Data Science

📈 Amazing Guide to Building A Gradient Descent Optimizer From Scratch In Python That Will 10x Your!

Hey there! Ready to dive into Building A Gradient Descent Optimizer From Scratch In Python? This friendly guide will walk you through everything step-by-step with easy-to-follow examples. Perfect for beginners and pros alike!

SuperML Team
Share this article

Share:

🚀

💡 Pro tip: This is one of those techniques that will make you look like a data science wizard! Introduction to Gradient Descent - Made Simple!

Gradient descent is a fundamental optimization algorithm in machine learning. It’s used to minimize a cost function by iteratively moving in the direction of steepest descent. In this presentation, we’ll build a gradient descent optimizer from scratch in Python.

Here’s where it gets exciting! Here’s how we can tackle this:

import numpy as np
import matplotlib.pyplot as plt

def cost_function(x):
    return x**2 + 5*x + 10

x = np.linspace(-10, 10, 100)
y = cost_function(x)

plt.plot(x, y)
plt.title('Cost Function')
plt.xlabel('x')
plt.ylabel('Cost')
plt.show()

🚀

🎉 You’re doing great! This concept might seem tricky at first, but you’ve got this! The Gradient - Made Simple!

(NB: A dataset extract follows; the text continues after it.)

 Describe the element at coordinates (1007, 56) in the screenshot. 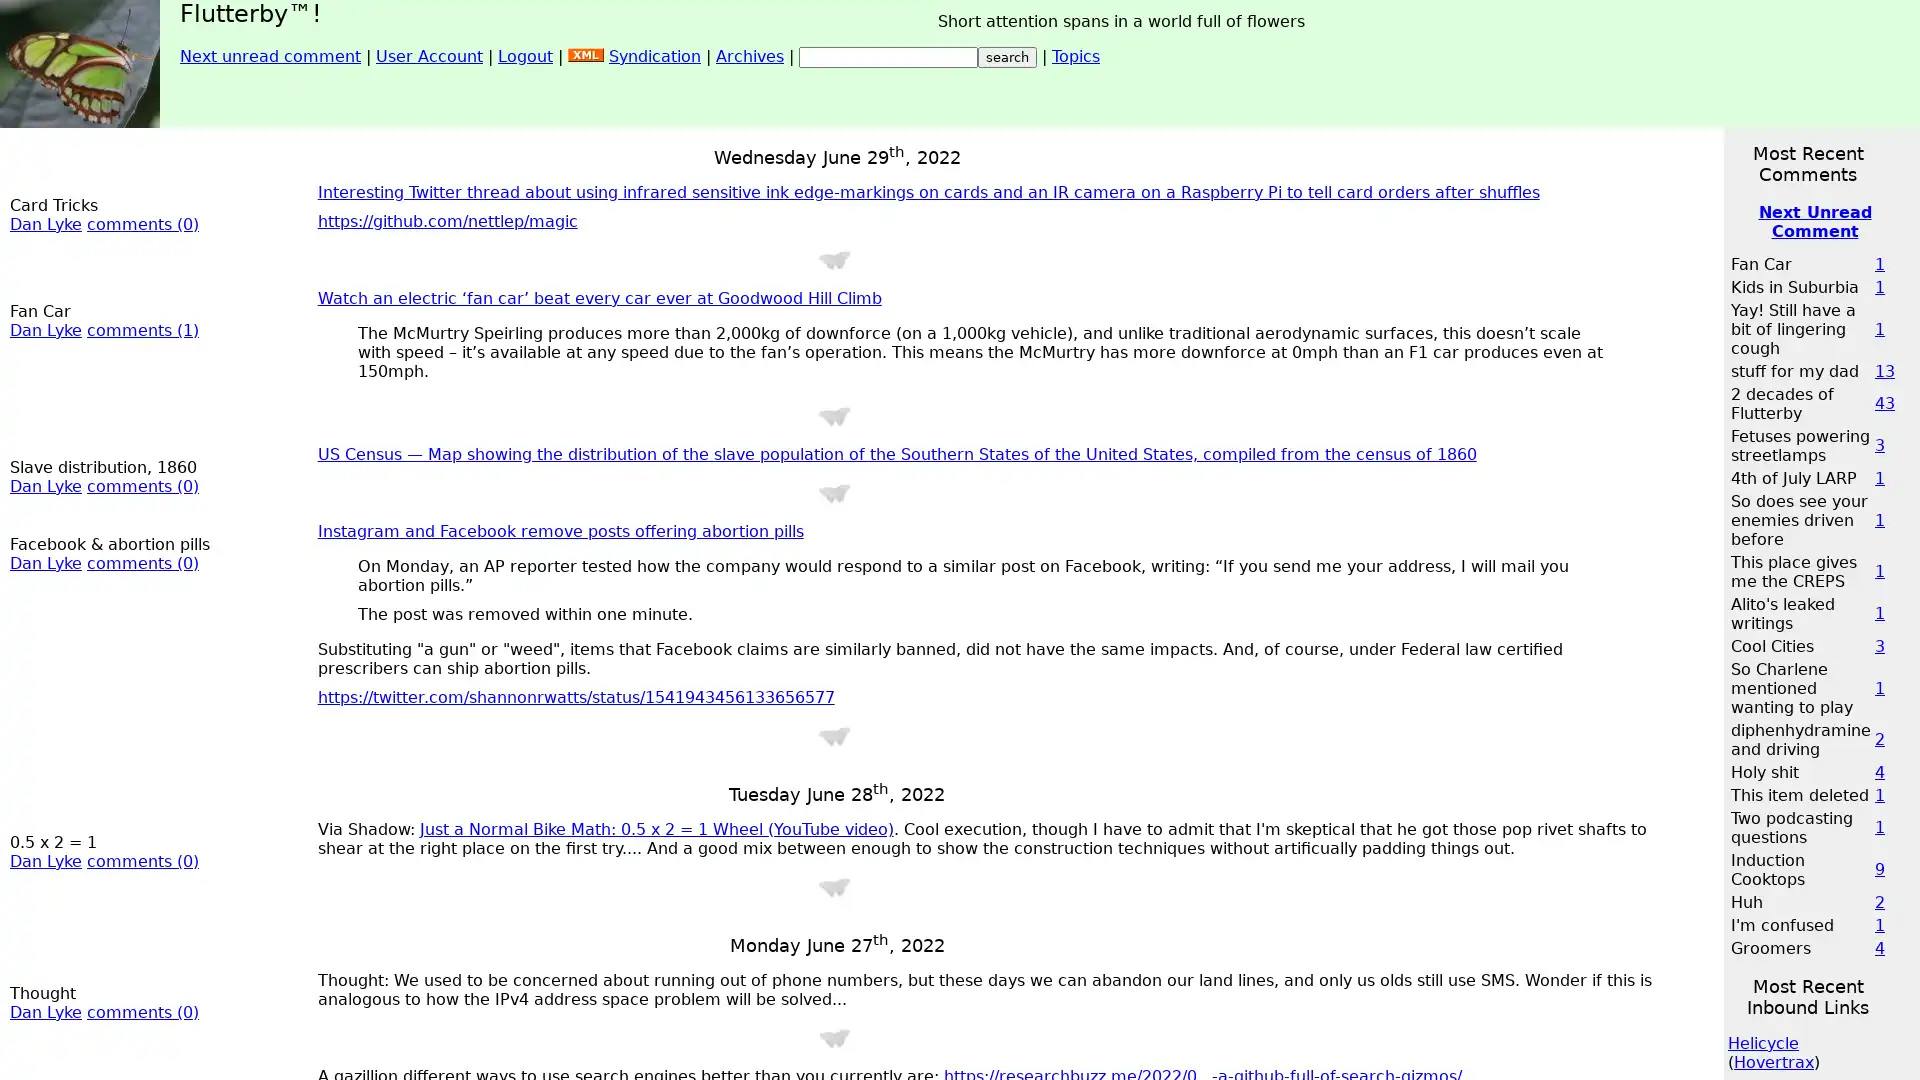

The gradient is the vector of partial derivatives of a function. For a single-variable function, it’s simply the derivative. We’ll implement a function to calculate the gradient numerically.

This next part is really neat! Here’s how we can tackle this:

def gradient(func, x, epsilon=1e-7):
    return (func(x + epsilon) - func(x - epsilon)) / (2 * epsilon)

x_test = 2
grad = gradient(cost_function, x_test)
print(f"Gradient at x = {x_test}: {grad}")

🚀

Cool fact: Many professional data scientists use this exact approach in their daily work! Basic Gradient Descent Algorithm - Made Simple!

Here’s a simple implementation of gradient descent. We’ll use a fixed learning rate and a maximum number of iterations.

Let me walk you through this step by step! Here’s how we can tackle this:

def gradient_descent(func, initial_x, learning_rate, num_iterations):
    x = initial_x
    for _ in range(num_iterations):
        grad = gradient(func, x)
        x = x - learning_rate * grad
    return x

result = gradient_descent(cost_function, 5, 0.1, 100)
print(f"Minimum found at x = {result}")

🚀

🔥 Level up: Once you master this, you’ll be solving problems like a pro! Visualizing Gradient Descent - Made Simple!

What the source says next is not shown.